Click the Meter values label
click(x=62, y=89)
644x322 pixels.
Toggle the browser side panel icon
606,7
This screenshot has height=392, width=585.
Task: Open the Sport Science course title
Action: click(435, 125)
====
◆ REQUIRED WORK ◆
Type out the whole of the data again, exactly as shown.

◆ COMPLETED EXERCISE ◆
Click the Meter values label
click(x=62, y=89)
644x322 pixels.
Toggle the browser side panel icon
606,7
This screenshot has height=392, width=585.
Task: Open the Sport Science course title
Action: click(435, 125)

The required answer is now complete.